*PROBLEM REQUIREMENTS:* Copy out precisely the lines from the start of the data through the line with "This screenshot has height=468, width=838.", and keep pictures out of it.

Collected data:
━━━━

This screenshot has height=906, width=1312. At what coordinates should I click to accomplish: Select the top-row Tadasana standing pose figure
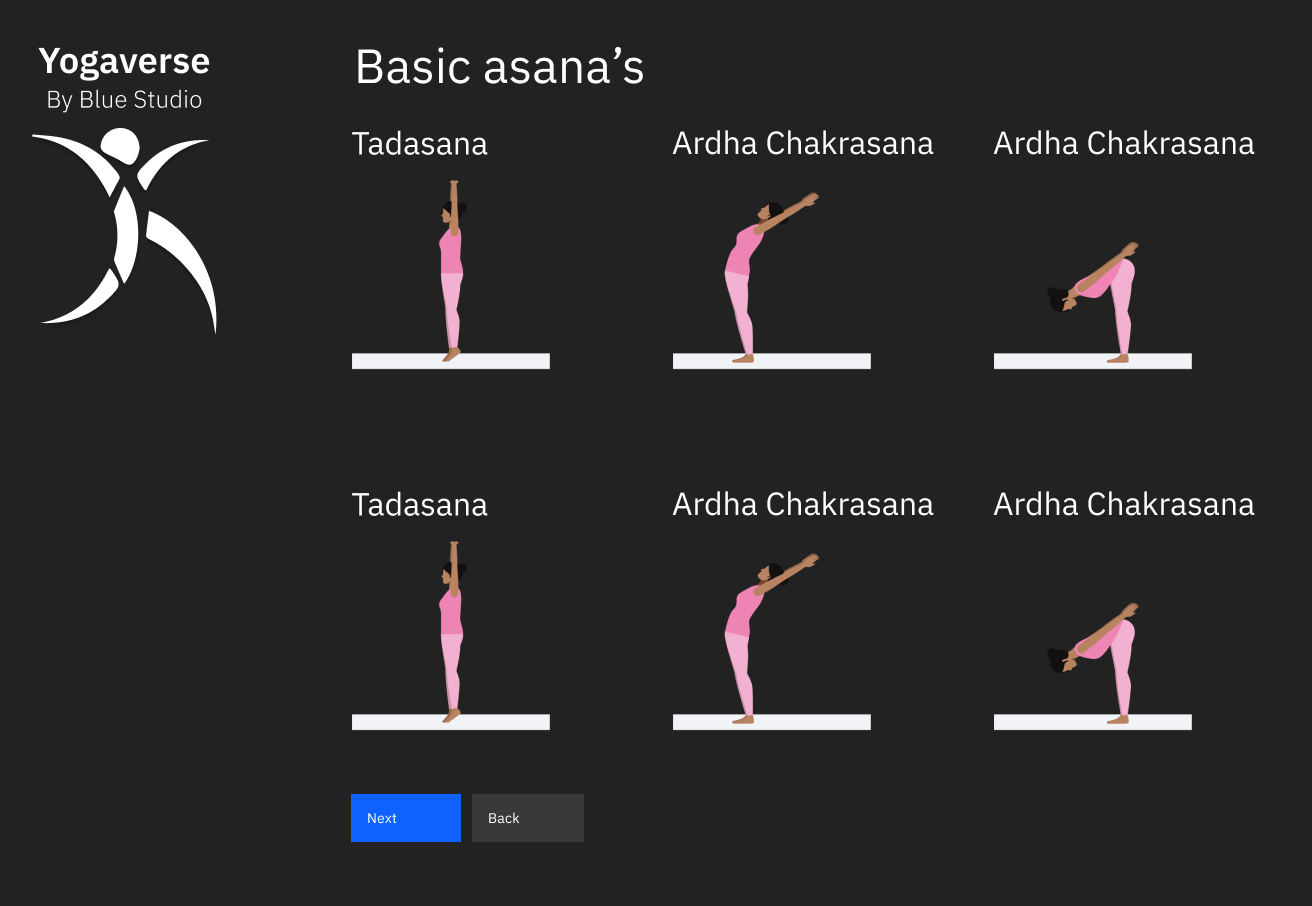[x=451, y=268]
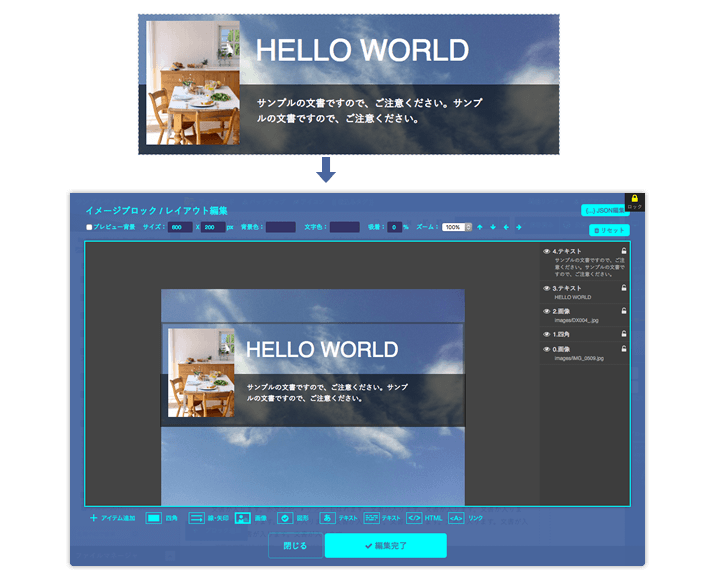The height and width of the screenshot is (580, 720).
Task: Click the 編集完了 (finish editing) button
Action: [385, 545]
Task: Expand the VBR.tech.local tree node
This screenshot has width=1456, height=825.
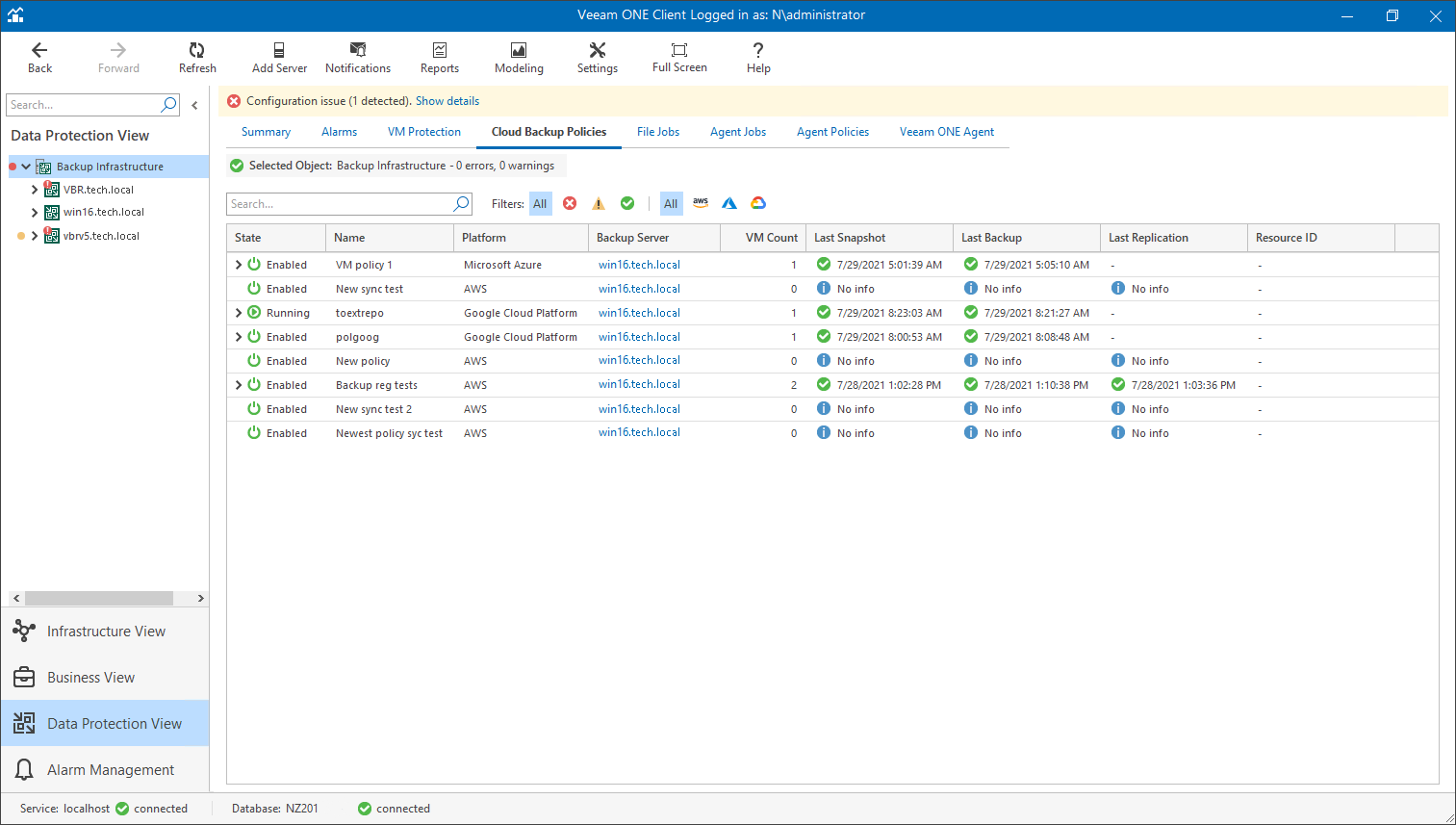Action: coord(35,190)
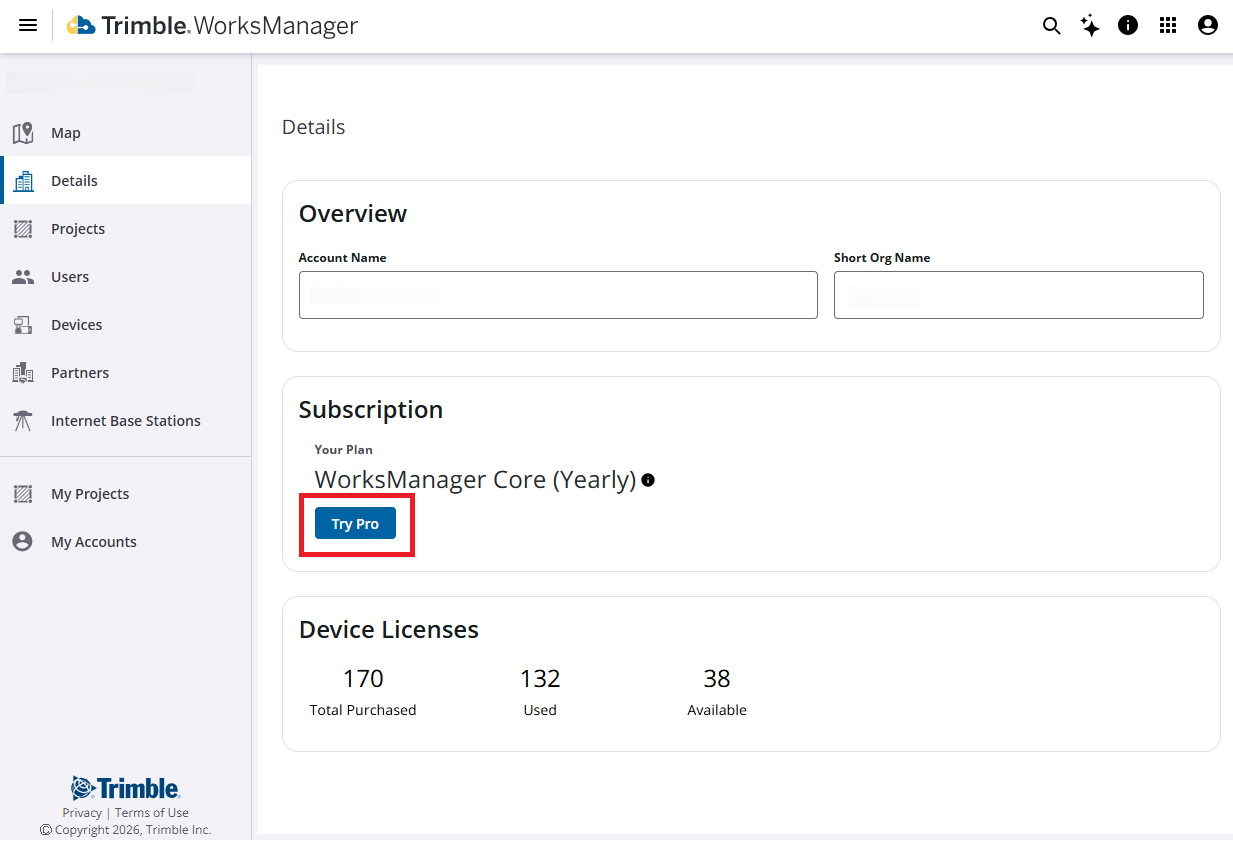The image size is (1233, 842).
Task: Focus the Short Org Name field
Action: [1018, 295]
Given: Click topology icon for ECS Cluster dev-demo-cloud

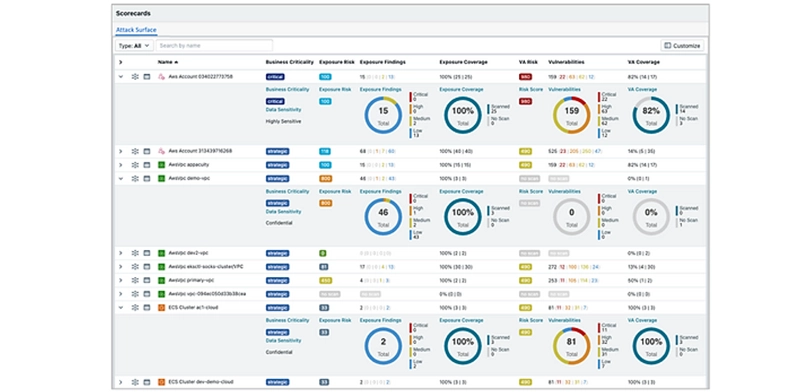Looking at the screenshot, I should tap(135, 382).
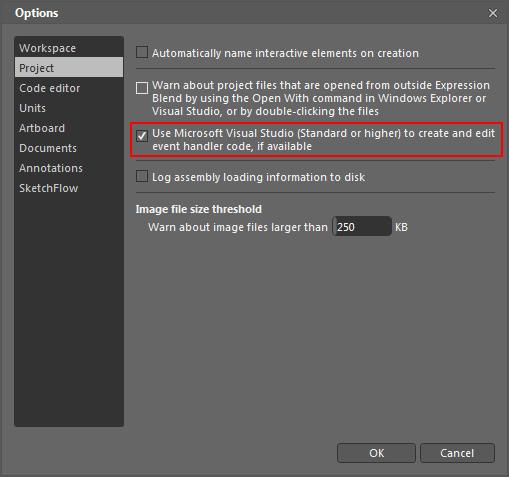Click the Automatically name interactive elements label
The image size is (509, 477).
pos(285,53)
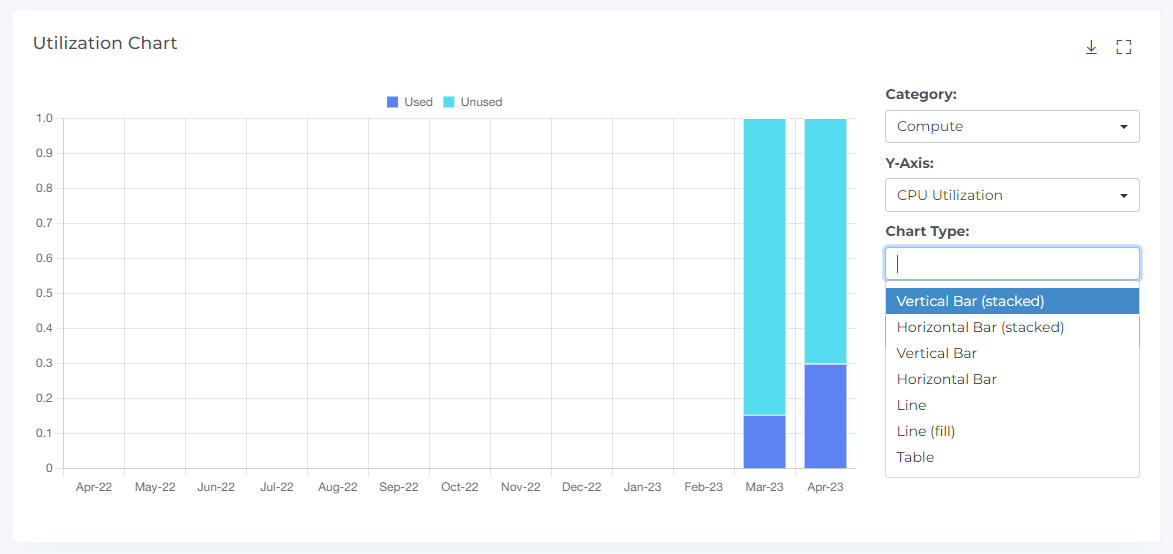Click the Apr-23 Used bar segment
This screenshot has height=554, width=1173.
point(825,416)
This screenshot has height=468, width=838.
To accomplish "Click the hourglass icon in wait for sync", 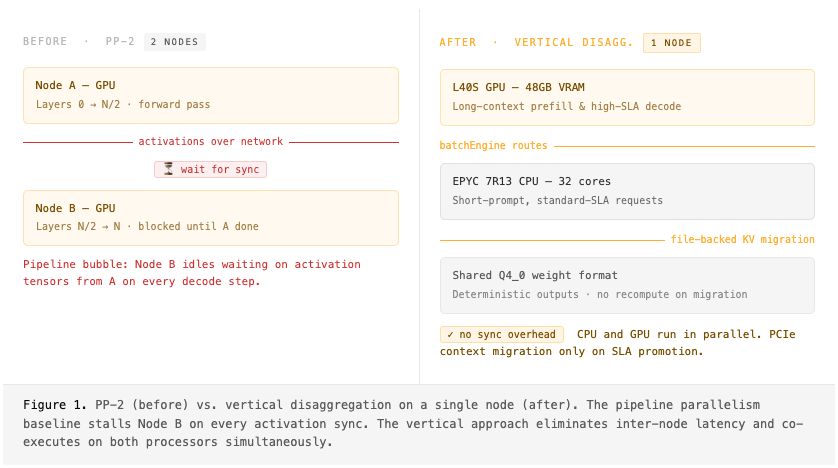I will (168, 170).
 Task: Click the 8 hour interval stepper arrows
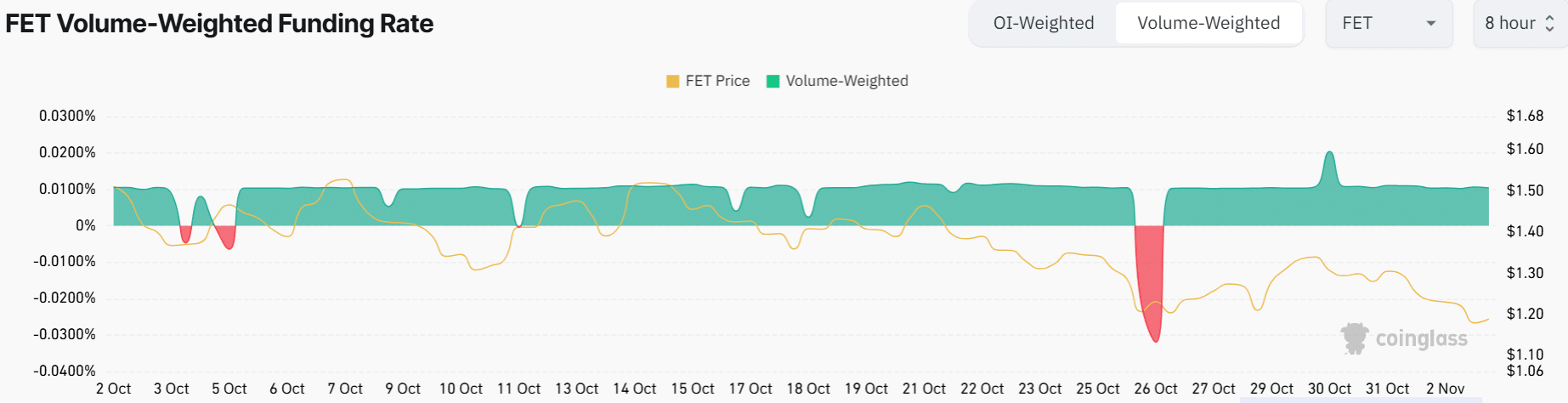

━━━━

*EXERCISE SOLUTION:*
This screenshot has height=906, width=1312. At what coordinates should I click to accomplish: Select the top-row Tadasana standing pose figure
[x=451, y=268]
The height and width of the screenshot is (580, 720).
Task: Click the 編集完了 (finish editing) button
Action: [385, 545]
Task: Expand the VBR.tech.local tree node
This screenshot has width=1456, height=825.
Action: coord(35,190)
The image size is (1233, 842).
Task: Focus the Short Org Name field
Action: [1018, 295]
Given: Click topology icon for ECS Cluster dev-demo-cloud

Looking at the screenshot, I should tap(135, 382).
Click the Automatically name interactive elements label
The image size is (509, 477).
pos(285,53)
Click the Apr-23 Used bar segment
This screenshot has height=554, width=1173.
point(825,416)
This screenshot has height=468, width=838.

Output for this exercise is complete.